The calendar is reading September, the pumpkin spice latte has arrived and over night lows here in south eastern North Carolina reached 62....that's reason enough for me to cook up my first batch of soup and truly embrace my favorite time of year. For just a few dollars and a few of my tips you too can be making this hearty and delicious soup all season long.
It starts with a few cans of black beans, a quick trip to the grocery store salad bar (like I've talked about here) and some pantry items that have probably been chillin' (no pun intended) in the back of your fridge since Cindo de Mayo.
Black Bean Soup (serves 2-6 depending on appetites!)
- 2 (14oz) cans black beans, drained
- ~ 2 ribs of celery diced
- ~1/2 carrot diced
- 1 small onion, 1/2 diced, 1/2 roughly chopped
- salt & pepper
- 1 tsp cumin
- 2-3 tbsp medium salsa
- 1 jalapeno, seeded and diced
- 1 extra large vegetable boullion cube
- 4 cups water
- two cloves garlic
- 1 lime
- 1/2 bell pepper, any color
- 1 tbsp extra virgin olive oil
In a large soup pot heat the olive oil over medium heat. Add the onion, celery, carrot and bell pepper and season with salt and pepper. Cook down 5-8 minutes until vegetables begin to soften (but before they begin to brown). Grate in the cloves of garlic and cook an additional minute or two. Add the jalapeno last since heating spicy things tend to make them even spicier, and cook for an additional 2 minutes or so.
Add two cups of water and bring to a boil, then dissolve in boullion cube (you can also substitute 4 cups chicken or vegetable broth). Add in the additional 2 cups of water and the black beans and stir to combine.

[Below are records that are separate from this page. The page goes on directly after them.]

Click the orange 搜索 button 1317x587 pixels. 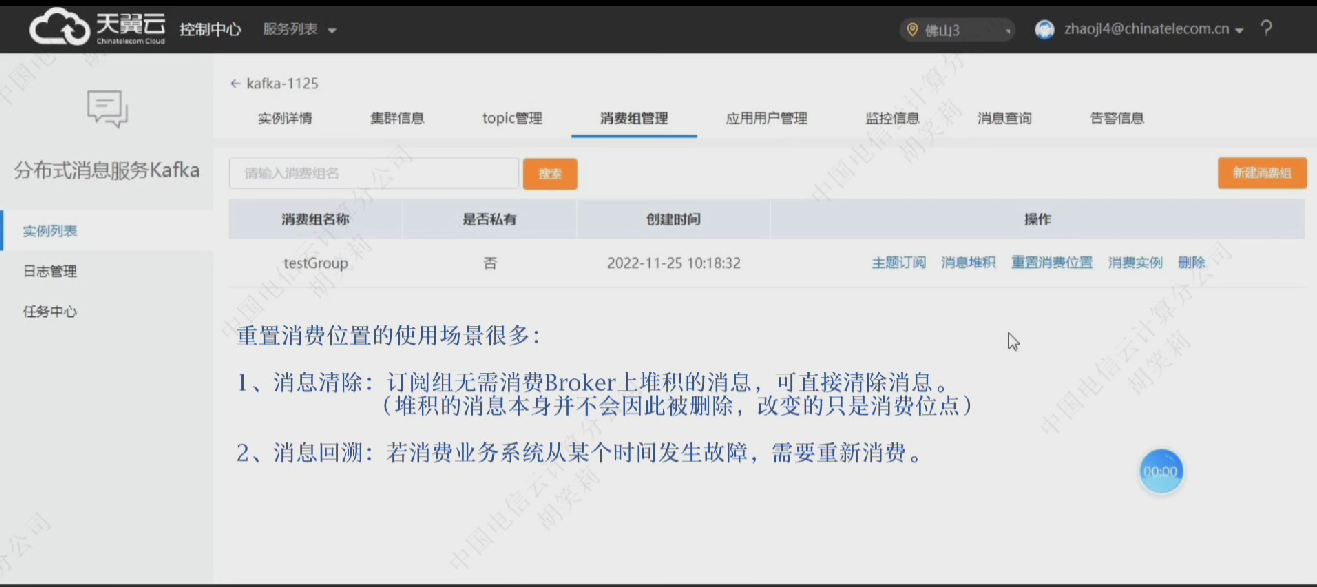(550, 174)
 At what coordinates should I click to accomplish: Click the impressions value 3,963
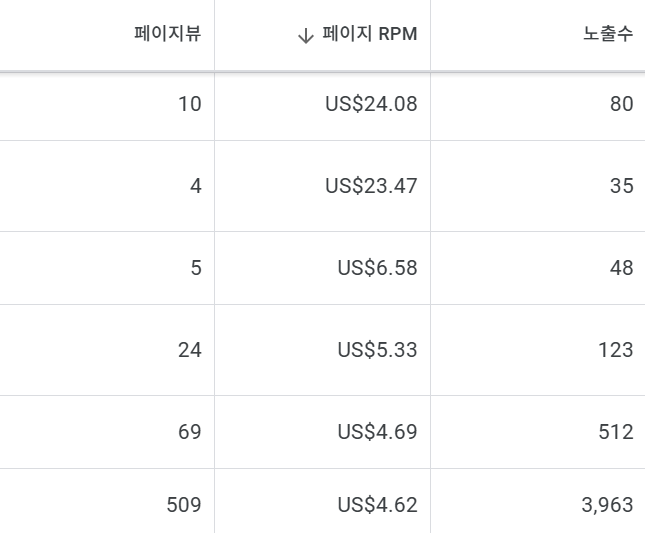pos(607,505)
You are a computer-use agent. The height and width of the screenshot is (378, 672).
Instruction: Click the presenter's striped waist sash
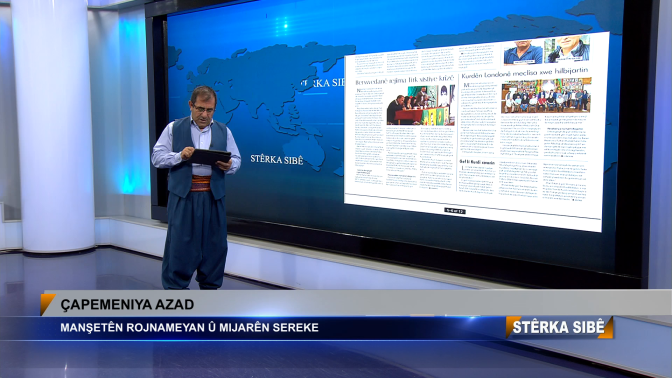click(x=201, y=183)
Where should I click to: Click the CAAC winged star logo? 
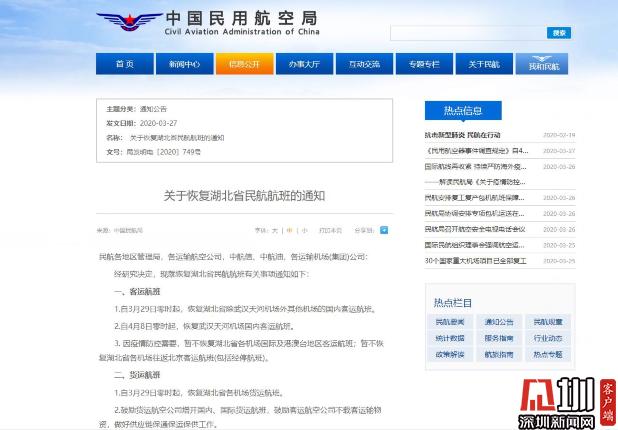pyautogui.click(x=129, y=22)
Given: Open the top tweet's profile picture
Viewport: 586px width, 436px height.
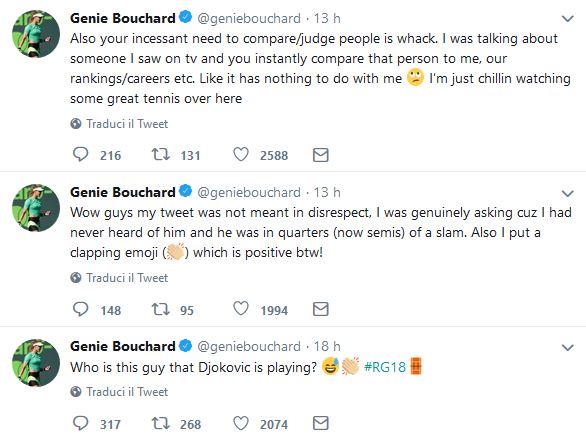Looking at the screenshot, I should (x=36, y=34).
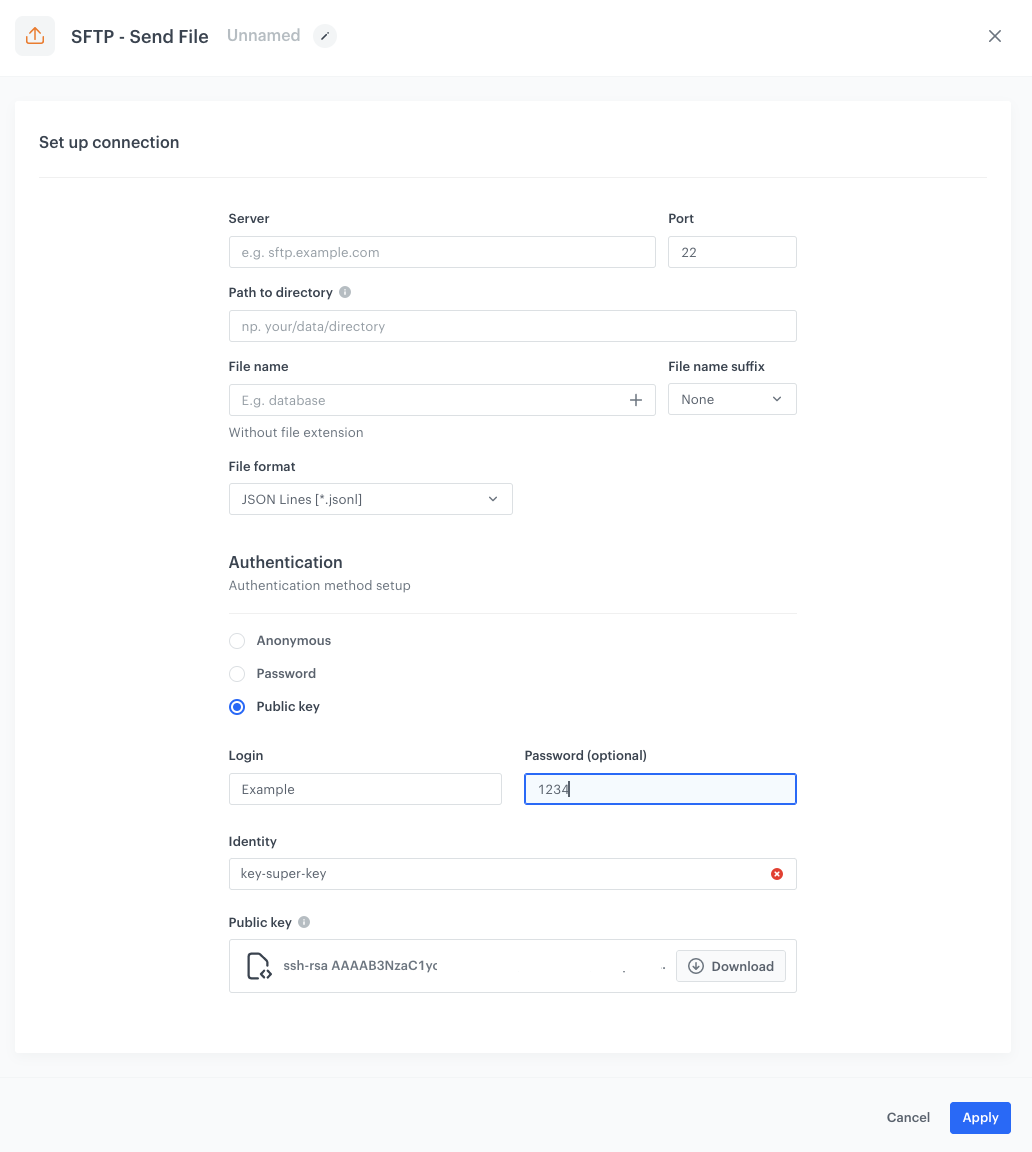Click info icon beside Public key label
The height and width of the screenshot is (1152, 1032).
304,922

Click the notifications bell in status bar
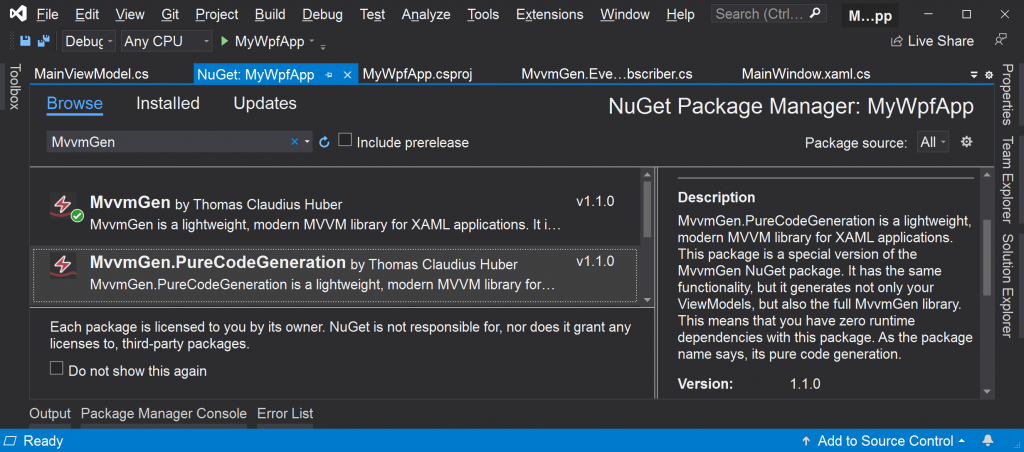tap(988, 441)
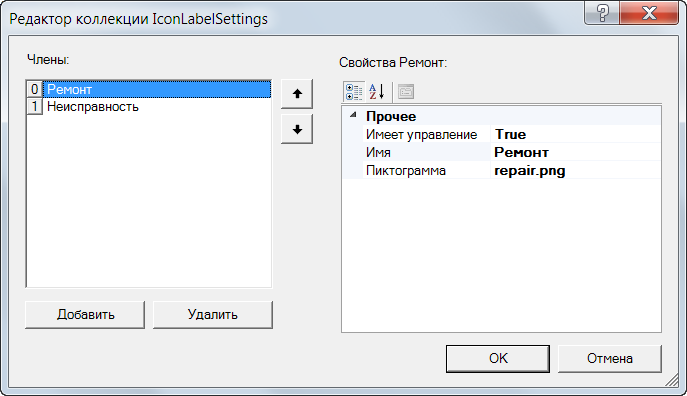Switch property grid to Categorized view
The height and width of the screenshot is (396, 687).
(354, 92)
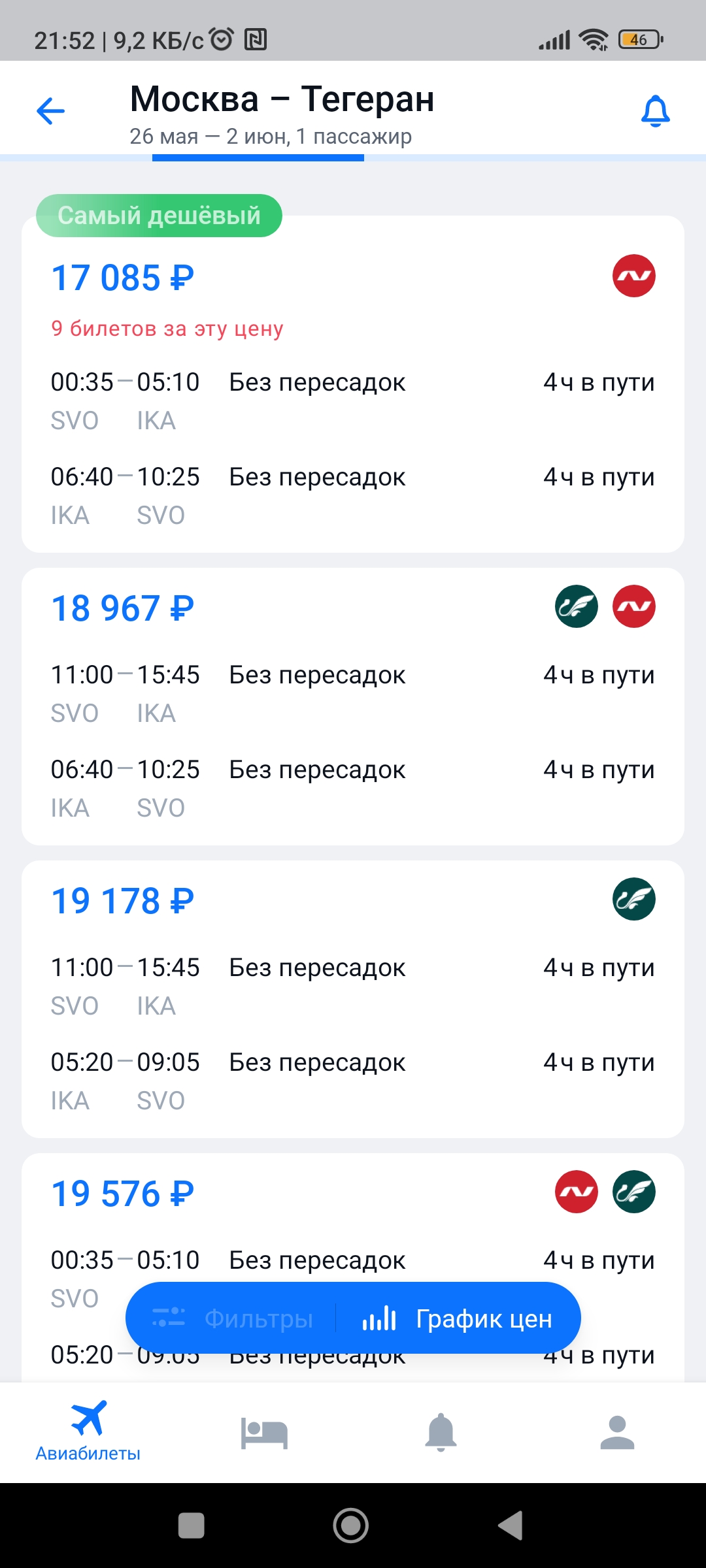
Task: Tap the red airline logo on 17 085 ₽ ticket
Action: (x=634, y=276)
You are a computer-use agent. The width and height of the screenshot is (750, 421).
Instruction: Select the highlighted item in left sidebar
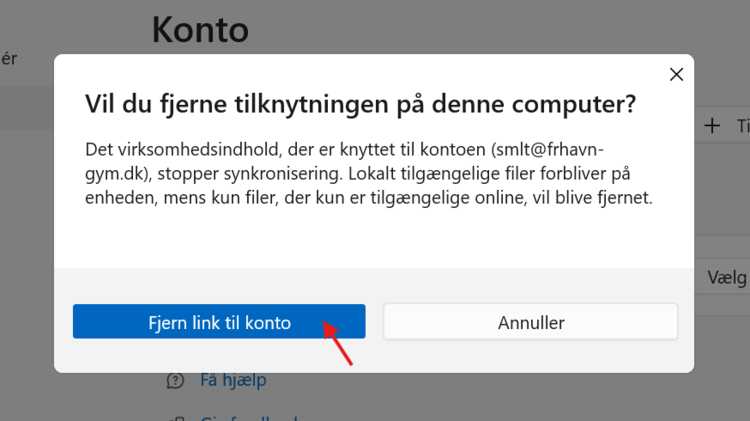tap(26, 106)

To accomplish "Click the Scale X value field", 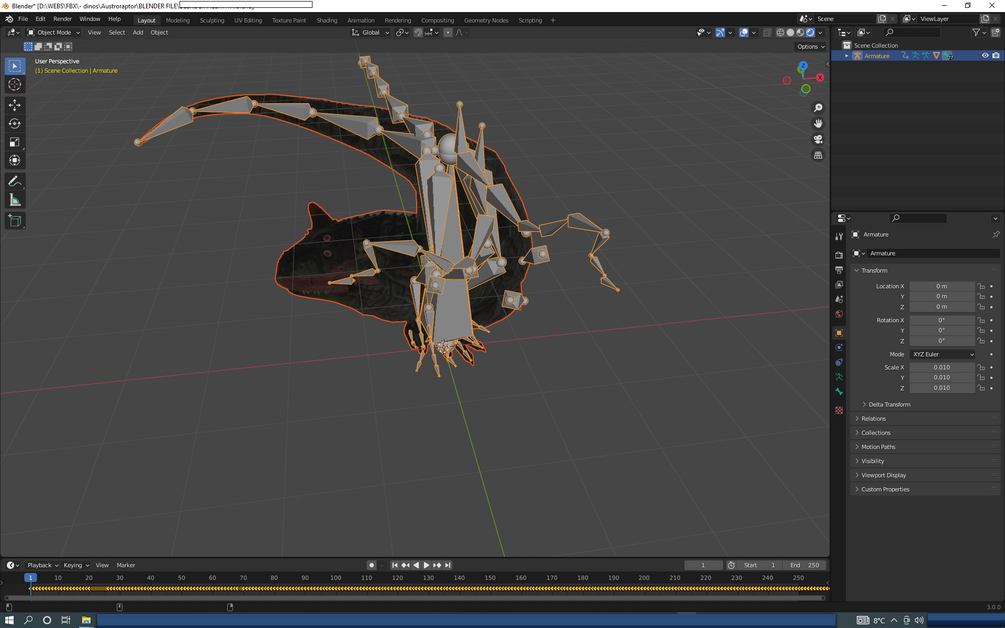I will click(941, 367).
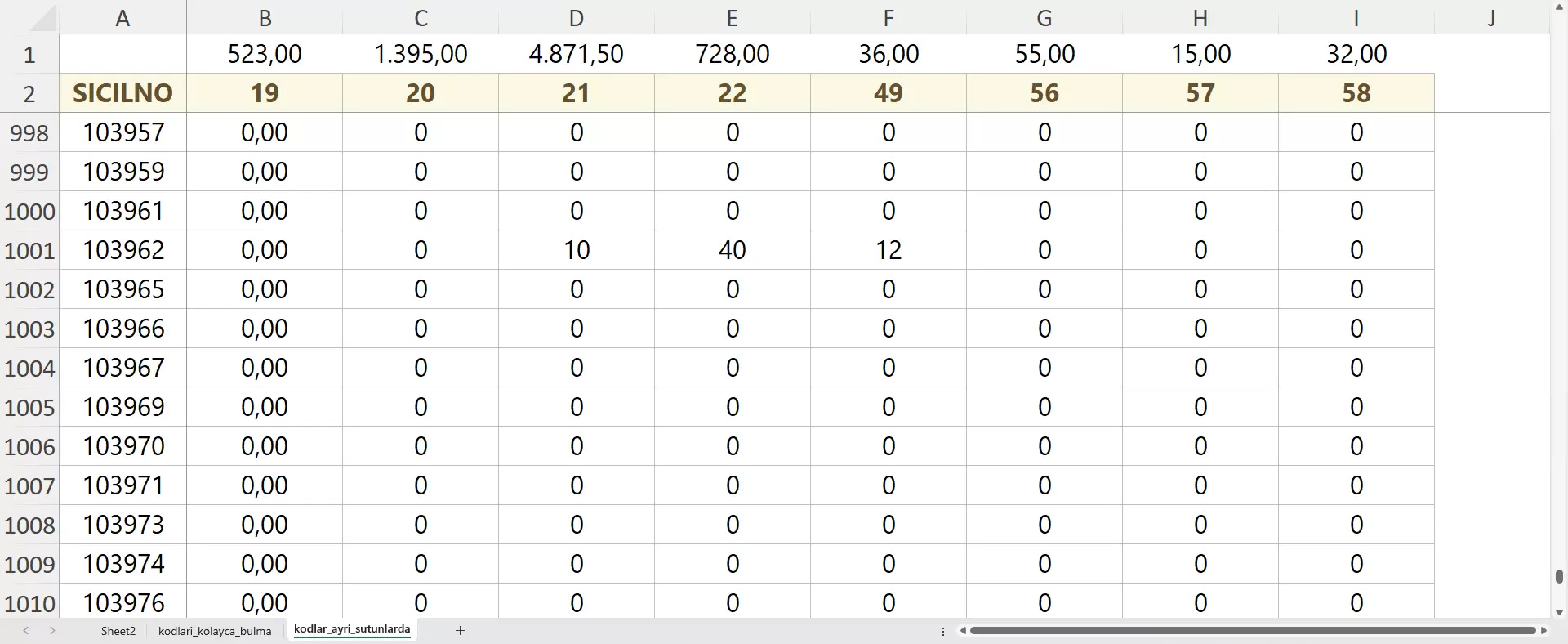The width and height of the screenshot is (1568, 644).
Task: Open the Sheet2 tab
Action: click(x=118, y=631)
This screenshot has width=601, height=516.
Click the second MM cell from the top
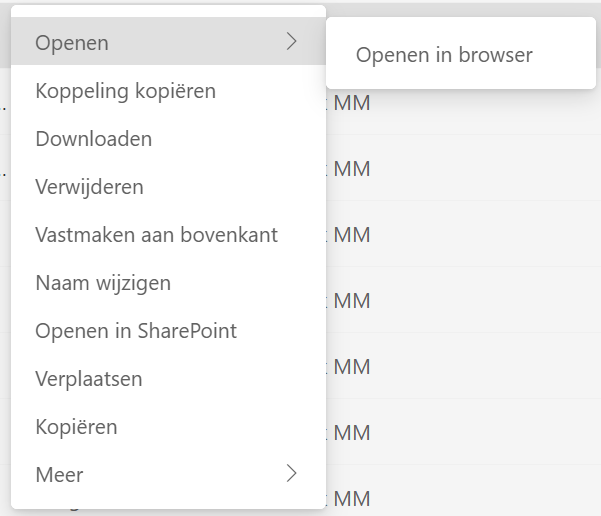352,169
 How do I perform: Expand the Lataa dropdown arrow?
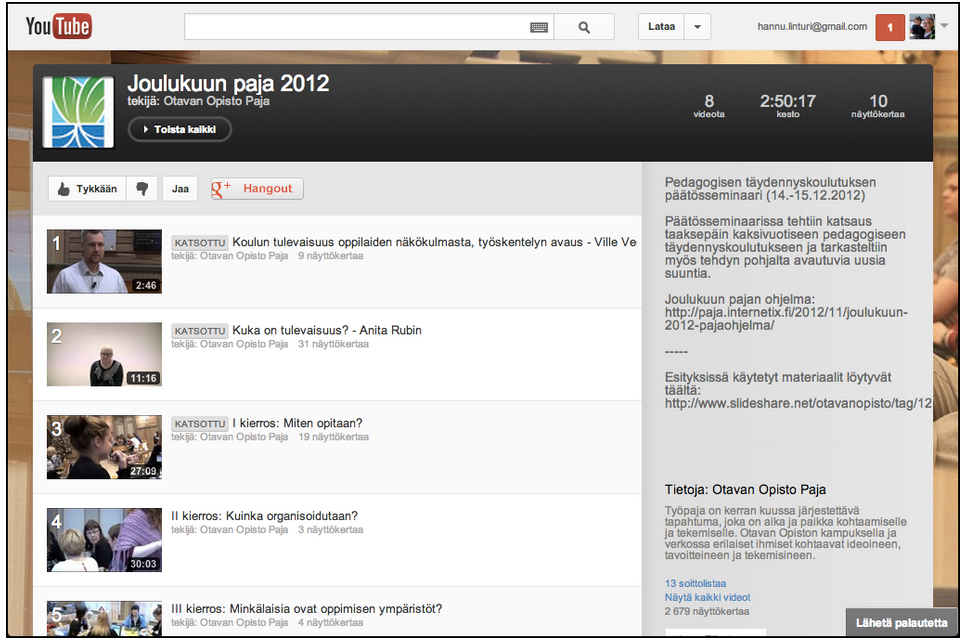tap(698, 27)
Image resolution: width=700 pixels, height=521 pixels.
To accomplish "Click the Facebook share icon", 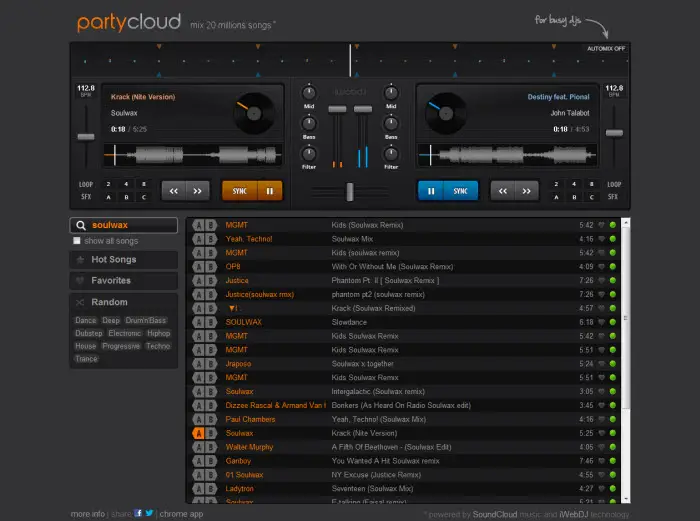I will [138, 513].
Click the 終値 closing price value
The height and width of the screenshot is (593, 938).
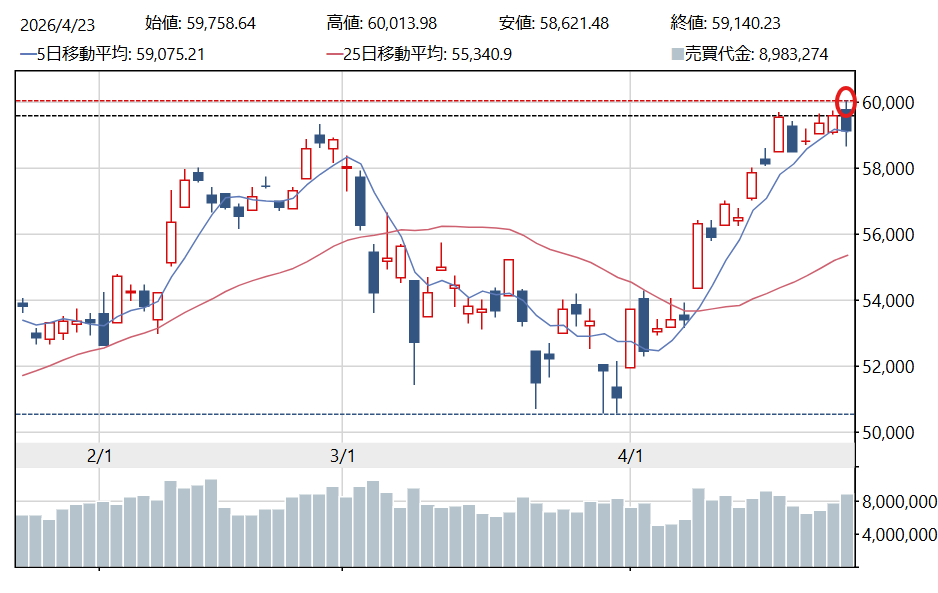pos(739,23)
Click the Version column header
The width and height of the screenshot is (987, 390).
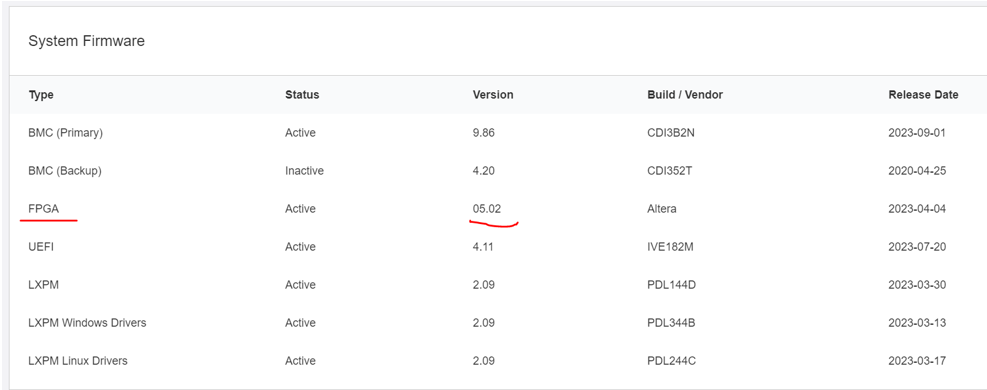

Lower the heat to medium low and cover. Simmer for 15 minutes. Using a potato masher go around the pot and break up the beans just a little bit. Stir in the cumin and simmer on low an additional 5-20 minutes, or just another 5 minutes and then heat for about 20 minutes on low, covered before serving. Serve with a dollop of sour cream, shredded cheese, tortilla chips and/or a squeeze of lime.